Born in France in 1926, Lejeune studied medicine in Paris and became a researcher at the National Centre of Scientific Research in 1952. He published a seminal paper in 1959 with two colleagues, Raymond Turpin and Marthe Gautier, which showed that those with Down syndrome have 47 chromosomes, just two years after it had been proved that the standard amount is 46. For the discovery of ‘trisomy 21’ he won the Kennedy Prize in 1962 and was named the first chair of human genetics at the University of Paris in 1964. He went on to identify the cause of cri-du-chat syndrome, among other chromosomal disorders, and was given the William Allan Memorial Award from the American Society of Human Genetics in 1969, the highest distinction that can be granted to a geneticist.
One of the consequences of Lejeune’s discovery was the screening for Down syndrome that became available in the 1970s, which led to routine abortions on prenatal diagnosis. Lejeune was deeply troubled by this: “Hate the disease, love the patient: that is the practice of medicine,” he said. He spent much of his later life working to discover treatments for such conditions.
People say, “The price of genetic diseases is high. If these individuals could be eliminated early on, the savings would be enormous!” It cannot be denied that the price of these diseases is high—in suffering for the individual and in burdens for society. Not to mention what parents suffer! But we can assign a value to that price: It is precisely what a society must pay to remain fully human.
He was pro-life because he believed that every life, no matter how many chromosomes it relies on, is worth living and deserves protection. His pro-life stance was not just that though – it was dynamic; he’s a pro-life hero because his beliefs had consequences for his personal life and professional career. The Nobel committee had considered rewarding the discovery of the origins of Down syndrome, but when Lejeune spoke out against abortion at a conference of delegates to the United Nations, he had to write to his wife later that day: “Today, I lost my Nobel prize in medicine.” His funding for research was cut, he was marginalised by the academic community and his family were even routinely harassed.

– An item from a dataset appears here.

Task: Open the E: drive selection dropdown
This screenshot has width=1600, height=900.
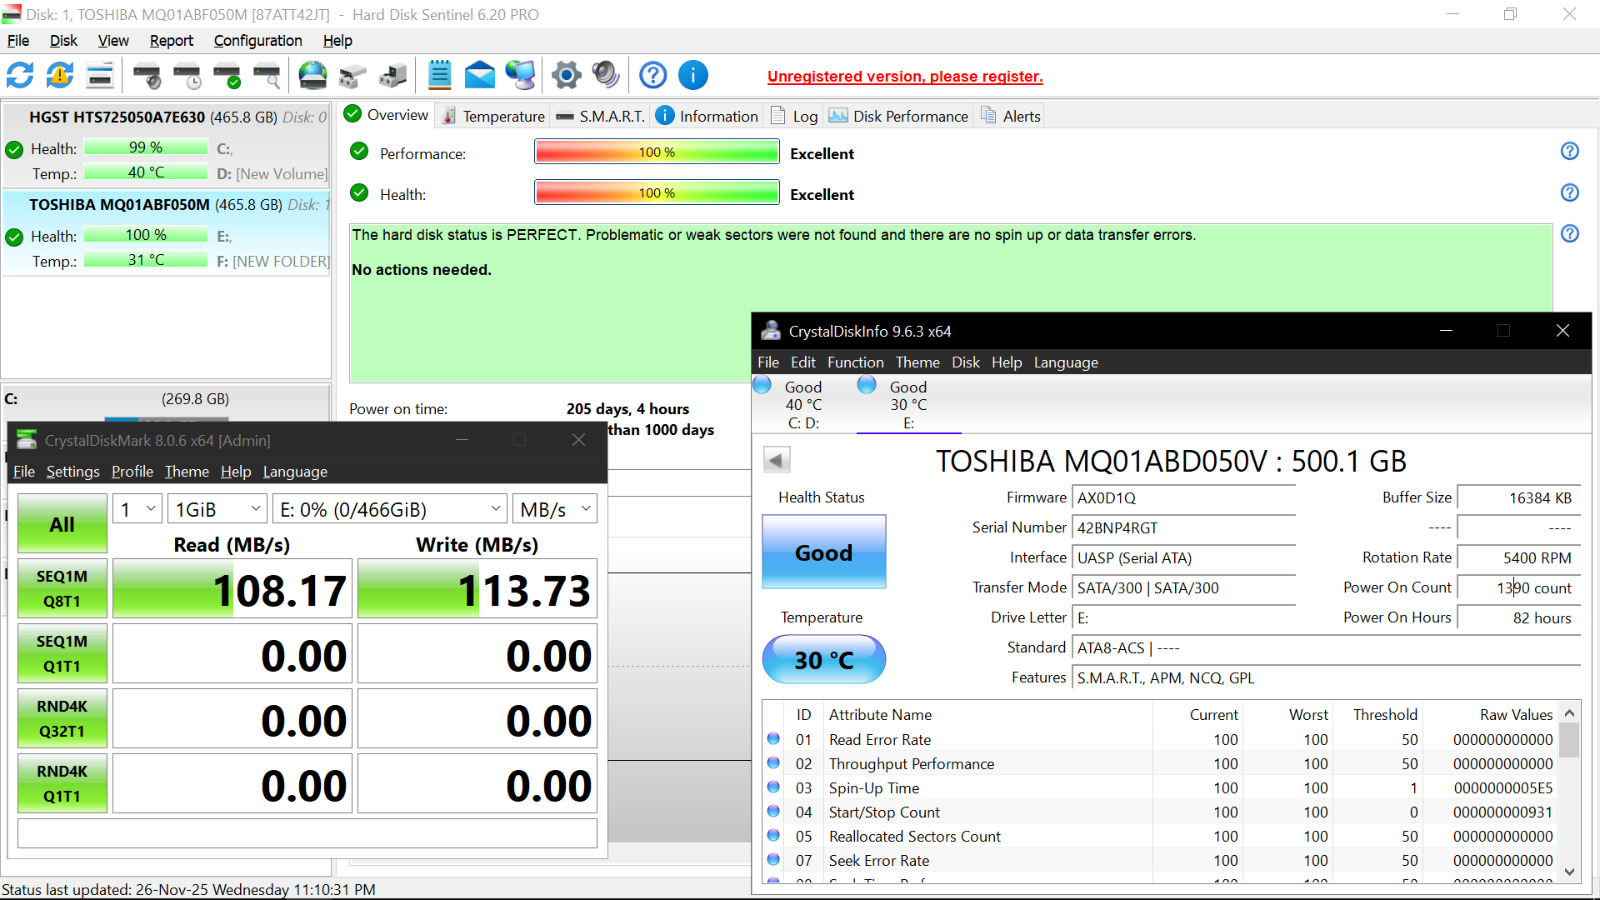Action: 389,509
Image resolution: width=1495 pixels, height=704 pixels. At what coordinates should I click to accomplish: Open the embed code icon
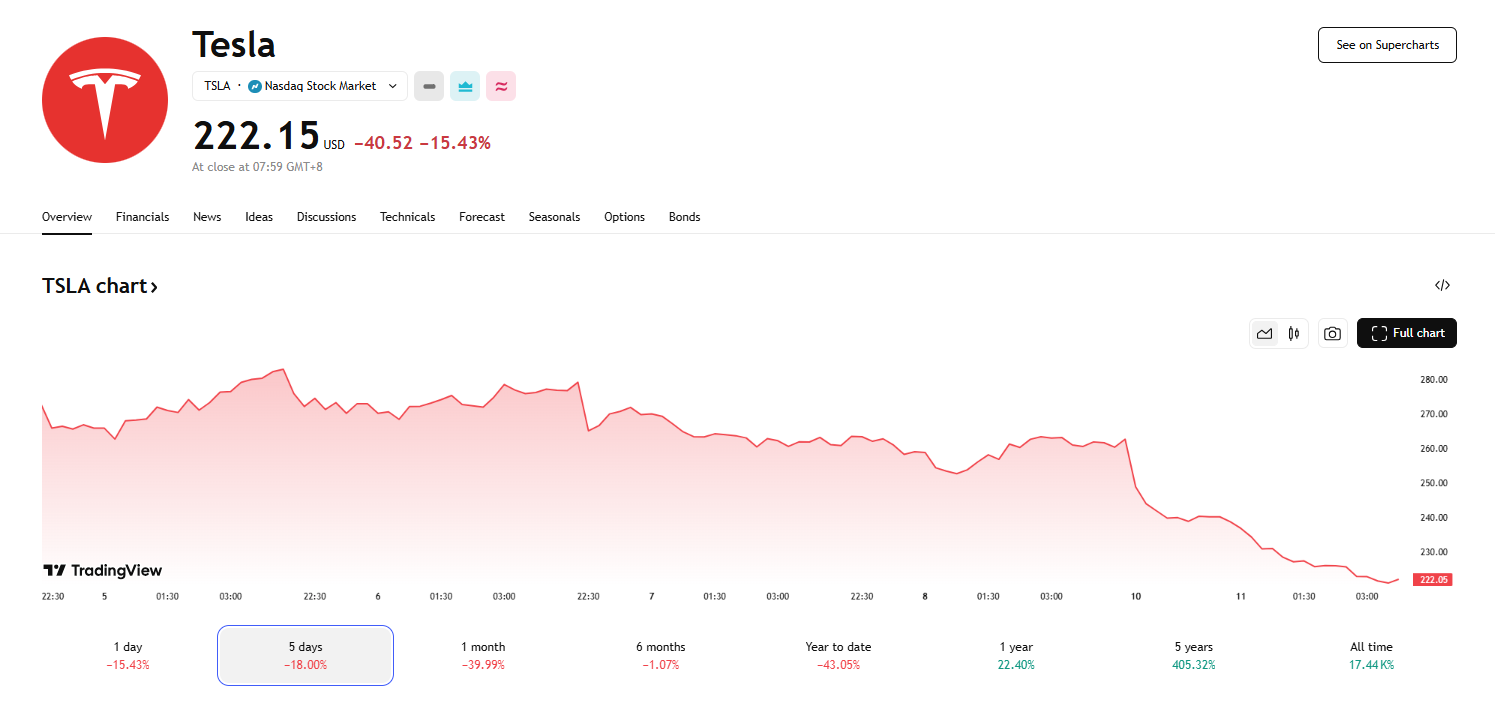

He continued to defend the most vulnerable, though, even travelling to the United States in 1989 to be a witness at a court case which would decide whether frozen embryos were properly ‘property’ or not. You can read his statement about the origins of human life here. Alongside his research and this kind of advocacy of the right to life for all, Lejeune dedicated himself to caring for those with Down syndrome. He was the founder of the first specialised clinic for trisomy 21 patients at Necker Children’s Hospital in Paris. He paid personal attention to each of the 9000 children who passed through his wards – his daughter Clara records that at the time of his death he knew the 5000 current patients by name. He also worked to help them find educational and job opportunities, and was a constant support for many families across the world. Thousands of parents came to him, seeking advice and comfort. Clara recounts that people would call him and – day or night – he would spend hours with them.
Jerome Lejeune died of lung cancer in 1994. He was a pro-lifer who was not afraid to put his reputation on the line, an expert doctor and scientist who put his life at the service of those he worked with. We’ve cited the statistics on this blog before, but they’re still shocking. Around 90% of foetuses diagnosed with Down syndrome are aborted in Britain every year. We should be asking, in the practical spirit of Lejeune, what more we can do about it. Clara talks about a family lunch in her biography: her father came home and told them about a little boy with Down syndrome who had seen something on television about prenatal testing, and who begged him to save him from “those who want to kill us.” She writes: “He was white and he said, “If I don’t protect them, I am nothing.” The ‘price’ of not resorting to eugenics might be high, but Lejeune saw that it is cost of remaining “fully human”.